For my money, the best bang for your buck is a wet bag that will also do laundry. If you’re travelling for more than a week, the ability to do a wash is a great thing. I recommend the Scrubba. It is technically a wash bag but can also double as a leak-proof bag for your wet stuff.
As mentioned, not all beaches in Europe (like anywhere) have amenities. You’re lucky at most to find a usable bathroom and much luckier to find a cafe or a shop to purchase reasonable refreshments. To save money and time, bring a cooler filled with your own drinks and food. If you plan ahead and buy drinks before you go but don’t have a cooler, you will be drinking hot water by noon.
A collapsible cooler is light and can usually hold enough for two people for the day. The main reason I always bring a stocked cooler to the beach is to save money. The beach restaurants and cafes gouge you like crazy. I have seen prices up to €6 for a small coke in high-end beach locations like the Cote D’Azur. Also, it is not uncommon in the Cote D’Azur to pay €20 for a salad. Pack food in your cooler if you can manage it.
6. Underwater Camera
The beaches of the Mediterranean have crystal clear water. This, combined with the abundance of rocky beaches, make for excellent snorkelling. If you have an underwater camera, you should pack it. The visibility underwater is great and you can find many beaches with calm waters which makes taking your photos easier.
7. Waterproof Wallet
Whether you’re planning to snorkel or just swim, it’s likely that everyone in your group will want to go together. What do you do about your valuables? Theft can be a genuine concern when travelling in Europe and don’t think that beaches are an exception to that.

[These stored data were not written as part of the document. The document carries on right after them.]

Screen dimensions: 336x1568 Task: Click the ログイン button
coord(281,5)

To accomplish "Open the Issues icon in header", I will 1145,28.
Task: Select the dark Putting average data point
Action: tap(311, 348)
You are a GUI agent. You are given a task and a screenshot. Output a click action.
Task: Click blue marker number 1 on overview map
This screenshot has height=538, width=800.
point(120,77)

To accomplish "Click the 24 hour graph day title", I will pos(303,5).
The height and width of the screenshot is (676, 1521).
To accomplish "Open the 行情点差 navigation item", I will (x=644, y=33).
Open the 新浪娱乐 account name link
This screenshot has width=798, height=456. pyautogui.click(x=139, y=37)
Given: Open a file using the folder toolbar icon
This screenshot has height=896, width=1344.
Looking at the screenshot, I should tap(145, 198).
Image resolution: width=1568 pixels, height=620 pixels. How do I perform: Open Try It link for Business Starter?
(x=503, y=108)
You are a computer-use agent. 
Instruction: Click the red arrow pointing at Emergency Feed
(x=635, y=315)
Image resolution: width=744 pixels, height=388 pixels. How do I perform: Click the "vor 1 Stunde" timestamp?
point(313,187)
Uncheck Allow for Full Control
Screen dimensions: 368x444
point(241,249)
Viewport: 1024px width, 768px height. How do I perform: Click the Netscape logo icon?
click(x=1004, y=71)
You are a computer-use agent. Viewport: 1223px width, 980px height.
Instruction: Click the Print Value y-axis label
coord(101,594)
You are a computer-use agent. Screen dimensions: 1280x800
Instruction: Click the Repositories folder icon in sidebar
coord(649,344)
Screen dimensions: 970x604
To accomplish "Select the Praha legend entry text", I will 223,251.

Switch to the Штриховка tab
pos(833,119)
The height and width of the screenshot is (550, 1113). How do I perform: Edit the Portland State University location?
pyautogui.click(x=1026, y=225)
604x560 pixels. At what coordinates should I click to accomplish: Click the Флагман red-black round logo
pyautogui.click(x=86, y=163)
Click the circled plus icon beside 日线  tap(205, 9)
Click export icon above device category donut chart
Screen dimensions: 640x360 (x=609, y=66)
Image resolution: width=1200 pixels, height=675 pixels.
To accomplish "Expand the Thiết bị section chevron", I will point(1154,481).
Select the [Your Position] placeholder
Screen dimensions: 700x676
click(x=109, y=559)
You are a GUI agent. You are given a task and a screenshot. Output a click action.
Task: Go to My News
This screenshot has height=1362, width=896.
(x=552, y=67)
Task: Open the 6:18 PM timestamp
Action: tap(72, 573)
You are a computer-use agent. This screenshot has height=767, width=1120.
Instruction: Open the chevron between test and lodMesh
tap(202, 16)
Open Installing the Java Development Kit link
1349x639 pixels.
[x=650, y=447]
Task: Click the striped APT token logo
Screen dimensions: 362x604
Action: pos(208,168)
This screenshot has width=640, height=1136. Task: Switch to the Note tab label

Try to limit the number of valuables you bring with you to the beach. Just bring the cash you think you might need, a credit card and ID. Leave your phone at home if you can.
If you have only a few items, get a waterproof wallet. This way, you can all enjoy time in the water without the worry of theft. Most waterproof wallets are big enough to hold a cell phone.
If you aren’t bringing your phone, you can even try a Ziploc bag. I would double bag it and ensure it is in a zipped pocket or securely tied to you. I have tried this and everything has stayed nice and dry. I just don’t think I would trust my phone in a Ziploc bag. If you want to go the Ziploc bag route, bring them with you. Good ones are not easy to find in Europe.
A Little About European Beaches
The beaches of Europe, especially along the Mediterranean coast are not like those you might be used to in North America.
Topless sunbathing can be a bit of a shock to us North Americans but it is common in Europe. It’s best to be prepared. Also, Europe doesn’t have the same liquor laws that you might be used to. Expect to see many people drinking openly on the beach. Luckily, I have never seen anyone I would call drunk at the beach during the day so it won’t get out of hand. Along with drinking, prepare for the person on the towel next to you to light up a cigarette. Non-smoking beaches can be found but they are VERY rare.
Lastly, in Spain or Italy, prepare for your personal space to be invaded. Locals will sit close and right in front of you if they think they can find a tiny space for themselves and their large families. It’s all part of the experience of travel, isn’t it?
If you bring the right gear and know a little about what to expect before you go, you can sit back, relax and enjoy any European beach like a pro.